Asgari geçim indirimi, bir kişinin veya ailesinin yaşamını sürdürebilmesi için gereken minimum gelir miktarını vergi matrahından düşmeyi amaçlayan bir sistem olarak ortaya çıkmıştır. Türkiye'de bu uygulama, 2008 yılında yürürlüğe girmiş ve ilerleyen yıllarda çalışanların gelirlerini koruma ve yaşam standartlarını yükseltme amacıyla güncellemelerle şekillendirilmiştir. AGİ, kişinin medeni durumu ve çocuk sayısına göre farklılık gösterebilir. Örneğin; bekar bir çalışan ile evli ve üç çocuklu bir çalışanın AGİ oranı farklı olabilir. Çeşitli ülkelerde benzer vergi indirimleri uygulanmakla birlikte, bazı ülkelerde çalışan sayısı ve ekonomik koşullara göre yeniden düzenlemelere gidilebilmektedir.

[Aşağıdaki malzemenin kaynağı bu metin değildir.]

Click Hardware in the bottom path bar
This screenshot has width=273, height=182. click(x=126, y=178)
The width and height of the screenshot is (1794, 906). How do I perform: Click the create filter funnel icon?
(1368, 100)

Modern iş dünyasında asgari geçim indiriminin (AGİ) önemi, çalışanların satın alma gücünü artırması ve yaşam kalitesini iyileştirmesinden kaynaklanır. İşletmeler için bu indirim, çalışan motivasyonunu yükseltir ve dolayısıyla iş verimliliğini artırabilir. AGİ'nin etkisi, vergi yükünü azaltarak çalışanlara daha fazla net gelir elde ettirme yönündedir. Bu durum, düşük ve orta gelir gruplarını destekleyerek ekonomik farklılıkları dengelemeyi amaçlar. İşverenler açısından da bu uygulama, personelin iş tatminine katkıda bulunarak çalışan bağlılığını güçlendirebilir.
Bir çalışan, evli ve iki çocuğa sahip olduğunu düşünelim. AGİ uygulaması bu çalışanın medeni durumunu ve çocuk sayısını dikkate alarak hesaplanır. Örneğin, bu çalışanın aylık brüt maaşı 10.000 TL, vergi matrahı ise asgari geçim indirimi düşüldükten sonra belirlenir ve sonunda daha düşük bir gelir vergisi öder. Bu durumda, çalışan daha fazla net maaş elde eder ve yaşam standartlarını yükseltebilir.